Rewrite all the items, replacing "key icon" with "lock icon" and leaving everything else unchanged. Omit the pictures from your answer.

--- Begin RECORDS TO PROCESS ---

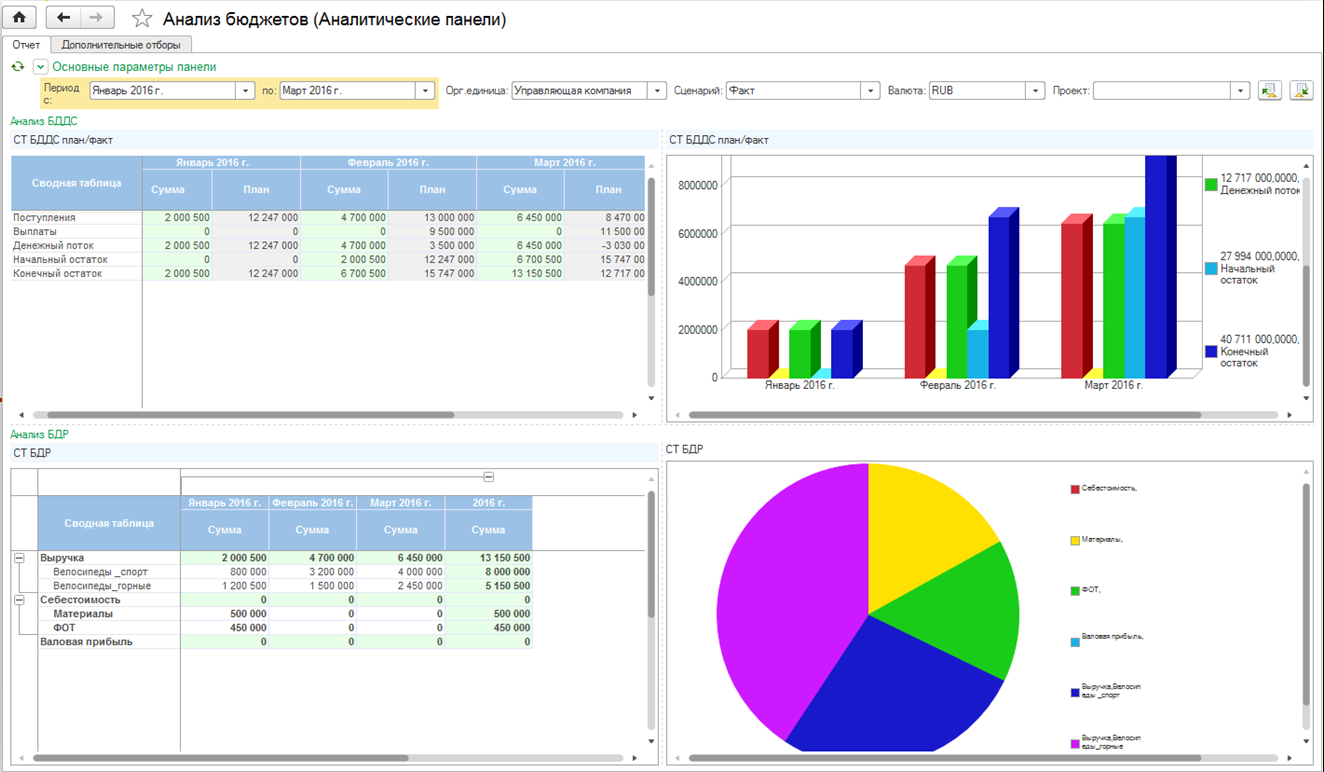Click the horizontal scrollbar under the БДДС table

click(x=250, y=414)
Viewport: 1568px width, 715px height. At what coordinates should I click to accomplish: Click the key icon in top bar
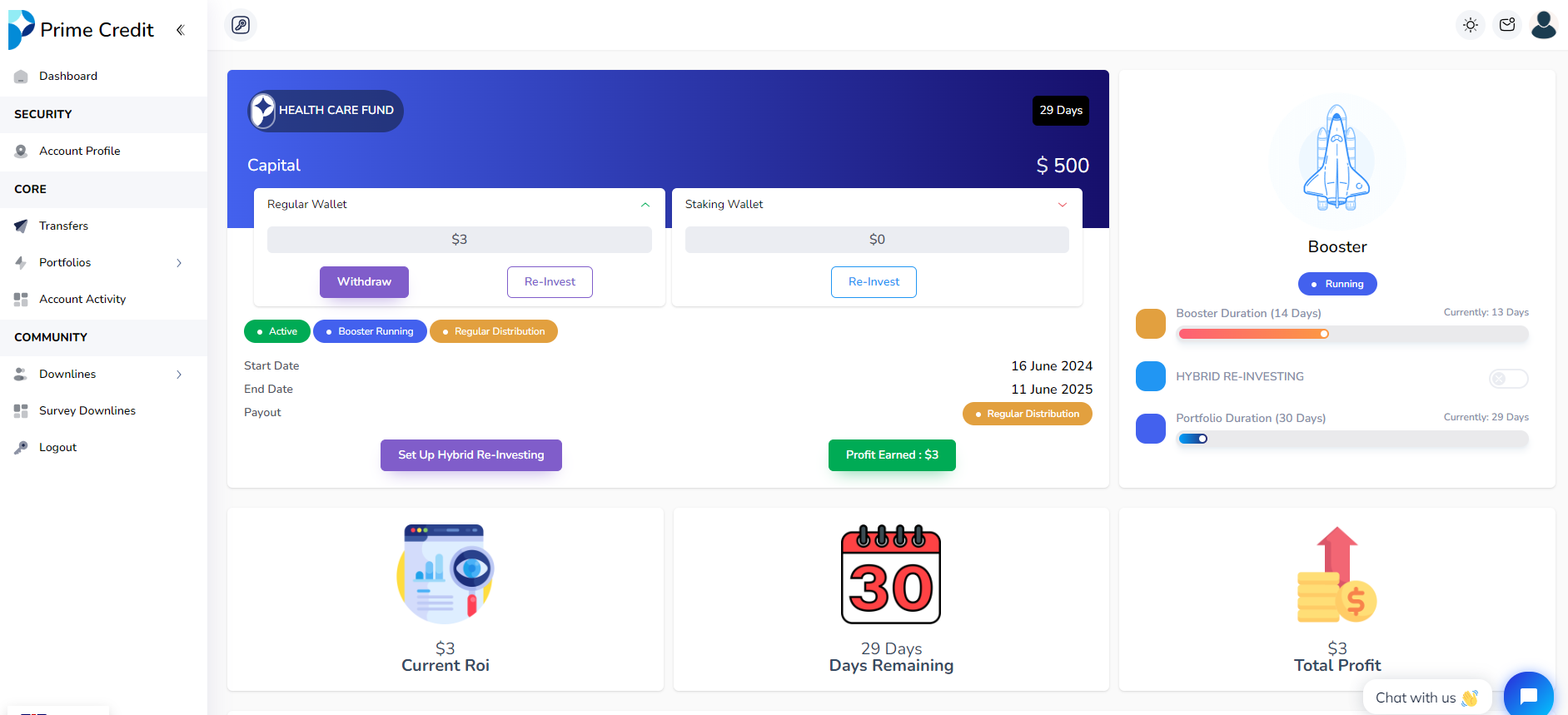click(241, 25)
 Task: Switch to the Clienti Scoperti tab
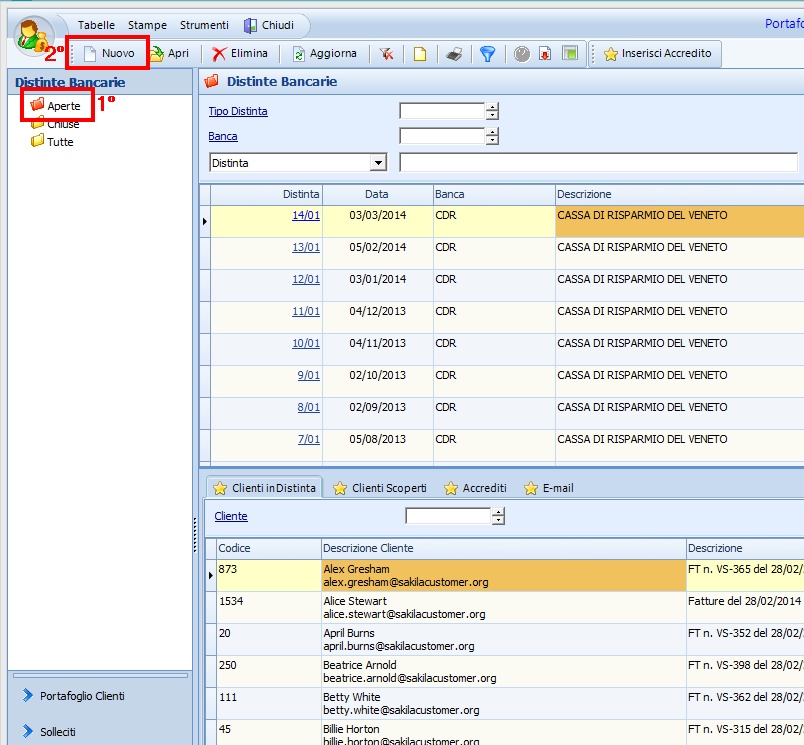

--- End RECORDS TO PROCESS ---

* RESULT BELOW *
Click the horizontal scrollbar under the БДДС table

click(x=250, y=414)
Viewport: 1568px width, 715px height. At what coordinates should I click to accomplish: Click the lock icon in top bar
click(241, 25)
 Task: Switch to the Clienti Scoperti tab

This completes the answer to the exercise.